• _WHAT NEEDS TO BE DONE_:
Reproduce all of the material that follows line for line, changing nothing.

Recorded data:
----------------

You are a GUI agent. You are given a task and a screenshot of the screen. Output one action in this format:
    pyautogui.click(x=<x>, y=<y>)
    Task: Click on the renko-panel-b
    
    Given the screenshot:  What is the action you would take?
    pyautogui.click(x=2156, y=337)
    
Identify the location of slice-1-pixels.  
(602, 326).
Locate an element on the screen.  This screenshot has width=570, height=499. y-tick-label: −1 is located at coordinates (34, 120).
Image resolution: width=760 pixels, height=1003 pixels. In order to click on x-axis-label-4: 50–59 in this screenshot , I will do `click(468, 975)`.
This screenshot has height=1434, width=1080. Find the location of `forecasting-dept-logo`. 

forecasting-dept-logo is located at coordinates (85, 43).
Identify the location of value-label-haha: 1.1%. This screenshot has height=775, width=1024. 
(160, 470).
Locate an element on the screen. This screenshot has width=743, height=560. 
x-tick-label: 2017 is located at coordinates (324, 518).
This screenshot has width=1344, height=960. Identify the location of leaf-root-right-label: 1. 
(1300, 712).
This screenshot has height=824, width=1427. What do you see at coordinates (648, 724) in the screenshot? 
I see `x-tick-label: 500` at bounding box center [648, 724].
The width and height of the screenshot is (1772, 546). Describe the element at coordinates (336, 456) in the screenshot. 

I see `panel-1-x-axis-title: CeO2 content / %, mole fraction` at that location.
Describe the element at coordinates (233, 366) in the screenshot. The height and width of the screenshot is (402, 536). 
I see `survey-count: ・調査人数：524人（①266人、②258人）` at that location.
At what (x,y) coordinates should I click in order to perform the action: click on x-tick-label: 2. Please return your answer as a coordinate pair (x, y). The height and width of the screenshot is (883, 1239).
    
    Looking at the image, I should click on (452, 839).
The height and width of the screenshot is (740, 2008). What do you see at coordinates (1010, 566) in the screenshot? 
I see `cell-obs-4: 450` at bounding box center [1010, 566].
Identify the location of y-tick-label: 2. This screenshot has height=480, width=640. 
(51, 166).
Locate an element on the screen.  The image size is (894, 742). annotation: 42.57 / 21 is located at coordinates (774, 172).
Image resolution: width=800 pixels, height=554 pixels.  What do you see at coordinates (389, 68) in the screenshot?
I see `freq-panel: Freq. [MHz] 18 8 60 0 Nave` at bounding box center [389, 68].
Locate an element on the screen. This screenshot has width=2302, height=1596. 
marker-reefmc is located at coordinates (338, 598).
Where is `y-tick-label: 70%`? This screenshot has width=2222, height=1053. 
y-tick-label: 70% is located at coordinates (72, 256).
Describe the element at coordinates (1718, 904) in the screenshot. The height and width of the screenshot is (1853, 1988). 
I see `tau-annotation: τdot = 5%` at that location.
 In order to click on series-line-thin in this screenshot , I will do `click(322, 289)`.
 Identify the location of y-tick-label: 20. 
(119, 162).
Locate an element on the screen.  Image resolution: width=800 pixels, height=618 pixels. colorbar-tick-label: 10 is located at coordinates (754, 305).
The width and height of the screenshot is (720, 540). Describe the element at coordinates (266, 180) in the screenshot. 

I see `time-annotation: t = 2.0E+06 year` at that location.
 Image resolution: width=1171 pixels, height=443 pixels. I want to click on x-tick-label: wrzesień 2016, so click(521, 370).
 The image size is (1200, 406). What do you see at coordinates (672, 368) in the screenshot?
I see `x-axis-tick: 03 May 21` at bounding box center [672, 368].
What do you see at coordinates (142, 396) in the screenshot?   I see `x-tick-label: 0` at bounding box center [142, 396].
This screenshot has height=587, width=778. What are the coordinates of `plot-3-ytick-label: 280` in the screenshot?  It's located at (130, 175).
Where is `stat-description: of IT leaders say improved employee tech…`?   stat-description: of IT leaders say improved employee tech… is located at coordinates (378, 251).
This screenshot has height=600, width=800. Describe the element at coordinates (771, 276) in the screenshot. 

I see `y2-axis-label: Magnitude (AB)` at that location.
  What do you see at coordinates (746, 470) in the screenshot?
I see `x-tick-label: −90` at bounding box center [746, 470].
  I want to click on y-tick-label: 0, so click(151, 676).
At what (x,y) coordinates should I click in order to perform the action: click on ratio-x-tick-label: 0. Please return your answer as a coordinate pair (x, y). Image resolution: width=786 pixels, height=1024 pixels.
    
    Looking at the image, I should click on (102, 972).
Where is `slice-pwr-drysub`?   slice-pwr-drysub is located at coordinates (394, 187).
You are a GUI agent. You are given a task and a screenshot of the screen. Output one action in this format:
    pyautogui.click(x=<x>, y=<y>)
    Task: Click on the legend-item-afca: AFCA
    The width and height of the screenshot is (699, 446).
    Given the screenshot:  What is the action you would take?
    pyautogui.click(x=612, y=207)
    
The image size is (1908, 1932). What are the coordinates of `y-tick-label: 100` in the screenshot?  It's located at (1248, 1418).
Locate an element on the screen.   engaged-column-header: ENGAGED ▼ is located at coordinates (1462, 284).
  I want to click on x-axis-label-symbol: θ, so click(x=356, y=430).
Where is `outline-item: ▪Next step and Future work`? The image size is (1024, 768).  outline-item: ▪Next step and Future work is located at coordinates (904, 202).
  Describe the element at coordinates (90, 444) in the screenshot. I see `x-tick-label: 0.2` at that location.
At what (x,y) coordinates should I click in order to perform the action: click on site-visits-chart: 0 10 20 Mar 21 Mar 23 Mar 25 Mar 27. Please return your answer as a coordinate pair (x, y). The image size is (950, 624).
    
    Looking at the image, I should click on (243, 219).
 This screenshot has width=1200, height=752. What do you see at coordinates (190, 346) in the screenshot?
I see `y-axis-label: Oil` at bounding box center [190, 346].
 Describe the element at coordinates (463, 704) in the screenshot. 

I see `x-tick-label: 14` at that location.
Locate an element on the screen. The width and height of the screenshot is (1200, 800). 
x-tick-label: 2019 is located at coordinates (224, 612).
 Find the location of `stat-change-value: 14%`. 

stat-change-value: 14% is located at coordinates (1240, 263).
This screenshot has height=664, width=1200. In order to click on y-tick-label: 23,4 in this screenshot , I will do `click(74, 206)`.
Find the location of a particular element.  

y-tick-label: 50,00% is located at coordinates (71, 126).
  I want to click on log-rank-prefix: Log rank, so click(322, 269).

----------------

• _ANSWER_:
You are a GUI agent. You are given a task and a screenshot of the screen. Output one action in this format:
    pyautogui.click(x=<x>, y=<y>)
    Task: Click on the renko-panel-b
    
    Given the screenshot:  What is the action you would take?
    pyautogui.click(x=2156, y=337)
    
Identify the location of slice-1-pixels.  
(602, 326).
Locate an element on the screen.  This screenshot has width=570, height=499. y-tick-label: −1 is located at coordinates (34, 120).
Image resolution: width=760 pixels, height=1003 pixels. In order to click on x-axis-label-4: 50–59 in this screenshot , I will do `click(468, 975)`.
This screenshot has height=1434, width=1080. Find the location of `forecasting-dept-logo`. 

forecasting-dept-logo is located at coordinates (85, 43).
Identify the location of value-label-haha: 1.1%. This screenshot has height=775, width=1024. 
(160, 470).
Locate an element on the screen. This screenshot has width=743, height=560. 
x-tick-label: 2017 is located at coordinates (324, 518).
This screenshot has width=1344, height=960. Identify the location of leaf-root-right-label: 1. 
(1300, 712).
This screenshot has height=824, width=1427. What do you see at coordinates (648, 724) in the screenshot? 
I see `x-tick-label: 500` at bounding box center [648, 724].
The width and height of the screenshot is (1772, 546). Describe the element at coordinates (336, 456) in the screenshot. 

I see `panel-1-x-axis-title: CeO2 content / %, mole fraction` at that location.
Describe the element at coordinates (233, 366) in the screenshot. The height and width of the screenshot is (402, 536). 
I see `survey-count: ・調査人数：524人（①266人、②258人）` at that location.
At what (x,y) coordinates should I click in order to perform the action: click on x-tick-label: 2. Please return your answer as a coordinate pair (x, y). The height and width of the screenshot is (883, 1239).
    
    Looking at the image, I should click on (452, 839).
The height and width of the screenshot is (740, 2008). What do you see at coordinates (1010, 566) in the screenshot? 
I see `cell-obs-4: 450` at bounding box center [1010, 566].
Identify the location of y-tick-label: 2. This screenshot has height=480, width=640. 
(51, 166).
Locate an element on the screen.  The image size is (894, 742). annotation: 42.57 / 21 is located at coordinates (774, 172).
Image resolution: width=800 pixels, height=554 pixels.  What do you see at coordinates (389, 68) in the screenshot?
I see `freq-panel: Freq. [MHz] 18 8 60 0 Nave` at bounding box center [389, 68].
Locate an element on the screen. This screenshot has width=2302, height=1596. 
marker-reefmc is located at coordinates (338, 598).
Where is `y-tick-label: 70%`? This screenshot has width=2222, height=1053. 
y-tick-label: 70% is located at coordinates (72, 256).
Describe the element at coordinates (1718, 904) in the screenshot. The height and width of the screenshot is (1853, 1988). 
I see `tau-annotation: τdot = 5%` at that location.
 In order to click on series-line-thin in this screenshot , I will do `click(322, 289)`.
 Identify the location of y-tick-label: 20. 
(119, 162).
Locate an element on the screen.  Image resolution: width=800 pixels, height=618 pixels. colorbar-tick-label: 10 is located at coordinates (754, 305).
The width and height of the screenshot is (720, 540). Describe the element at coordinates (266, 180) in the screenshot. 

I see `time-annotation: t = 2.0E+06 year` at that location.
 Image resolution: width=1171 pixels, height=443 pixels. I want to click on x-tick-label: wrzesień 2016, so click(521, 370).
 The image size is (1200, 406). What do you see at coordinates (672, 368) in the screenshot?
I see `x-axis-tick: 03 May 21` at bounding box center [672, 368].
What do you see at coordinates (142, 396) in the screenshot?   I see `x-tick-label: 0` at bounding box center [142, 396].
This screenshot has height=587, width=778. What are the coordinates of `plot-3-ytick-label: 280` in the screenshot?  It's located at (130, 175).
Where is `stat-description: of IT leaders say improved employee tech…`?   stat-description: of IT leaders say improved employee tech… is located at coordinates (378, 251).
This screenshot has height=600, width=800. Describe the element at coordinates (771, 276) in the screenshot. 

I see `y2-axis-label: Magnitude (AB)` at that location.
  What do you see at coordinates (746, 470) in the screenshot?
I see `x-tick-label: −90` at bounding box center [746, 470].
  I want to click on y-tick-label: 0, so click(151, 676).
At what (x,y) coordinates should I click in order to perform the action: click on ratio-x-tick-label: 0. Please return your answer as a coordinate pair (x, y). Image resolution: width=786 pixels, height=1024 pixels.
    
    Looking at the image, I should click on (102, 972).
Where is `slice-pwr-drysub`?   slice-pwr-drysub is located at coordinates (394, 187).
You are a GUI agent. You are given a task and a screenshot of the screen. Output one action in this format:
    pyautogui.click(x=<x>, y=<y>)
    Task: Click on the legend-item-afca: AFCA
    The width and height of the screenshot is (699, 446).
    Given the screenshot:  What is the action you would take?
    pyautogui.click(x=612, y=207)
    
The image size is (1908, 1932). What are the coordinates of `y-tick-label: 100` in the screenshot?  It's located at (1248, 1418).
Locate an element on the screen.   engaged-column-header: ENGAGED ▼ is located at coordinates (1462, 284).
  I want to click on x-axis-label-symbol: θ, so click(x=356, y=430).
Where is `outline-item: ▪Next step and Future work`? The image size is (1024, 768).  outline-item: ▪Next step and Future work is located at coordinates (904, 202).
  Describe the element at coordinates (90, 444) in the screenshot. I see `x-tick-label: 0.2` at that location.
At what (x,y) coordinates should I click in order to perform the action: click on site-visits-chart: 0 10 20 Mar 21 Mar 23 Mar 25 Mar 27. Please return your answer as a coordinate pair (x, y). The image size is (950, 624).
    
    Looking at the image, I should click on (243, 219).
 This screenshot has width=1200, height=752. What do you see at coordinates (190, 346) in the screenshot?
I see `y-axis-label: Oil` at bounding box center [190, 346].
 Describe the element at coordinates (463, 704) in the screenshot. 

I see `x-tick-label: 14` at that location.
Locate an element on the screen. The width and height of the screenshot is (1200, 800). 
x-tick-label: 2019 is located at coordinates (224, 612).
 Find the location of `stat-change-value: 14%`. 

stat-change-value: 14% is located at coordinates (1240, 263).
This screenshot has height=664, width=1200. In order to click on y-tick-label: 23,4 in this screenshot , I will do `click(74, 206)`.
Find the location of a particular element.  

y-tick-label: 50,00% is located at coordinates (71, 126).
  I want to click on log-rank-prefix: Log rank, so click(322, 269).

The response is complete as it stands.